Behringer M32C Digitalmischpult
Vor- und Nachteile
von unseren Spezialisten
Der Midas M32C ist im Grunde das Gehirn der M32-Konsolen in einer 1U-Rackeinheit und wird von Anwendern häufig für seine professionelle Klangqualität, hohe Flexibilität und Zuverlässigkeit im Live- und Studiobetrieb gelobt. Mit 40 Eingängen, 25 Bussen, leistungsstarker DSP, acht FX-Engines und einem 32x32 USB-Interface eignet er sich für FOH, Monitormischungen und Multitrack-Aufnahmen.

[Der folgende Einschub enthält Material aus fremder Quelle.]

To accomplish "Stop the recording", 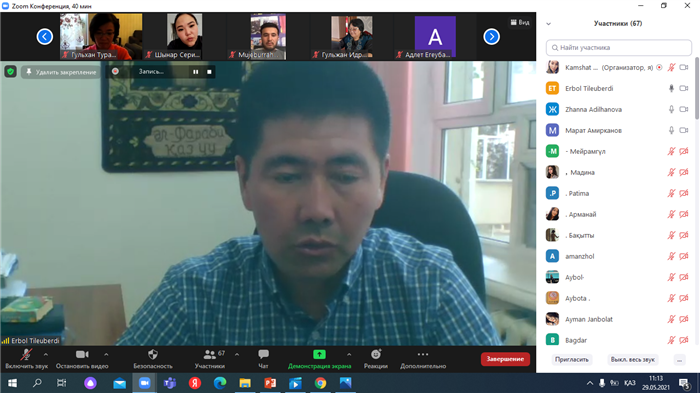I will click(x=209, y=72).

Über AES50 lässt er sich mit Stageboxen wie DL16 oder DL32 verbinden, sodass viele Ein- und Ausgänge direkt auf der Bühne liegen, während man per Laptop oder Tablet drahtlos mischt. Dem stehen klare Nachteile gegenüber: Es gibt keine physischen Fader oder umfangreiche Bedienelemente, man ist also stark von Software, Netzwerk und Router abhängig. Außerdem fehlt ein integrierter Kopfhörerausgang, weshalb ein separater Kopfhörerverstärker oder Monitorcontroller nötig ist. Einige Nutzer empfinden Routing und Clock-Einstellungen als komplex, besonders in Kombination mit Waves- oder Dante-Karten. Wer jedoch ein sehr portables, aber vollwertiges M32-System sucht, sieht den M32C meist als professionelle und leistungsfähige Lösung.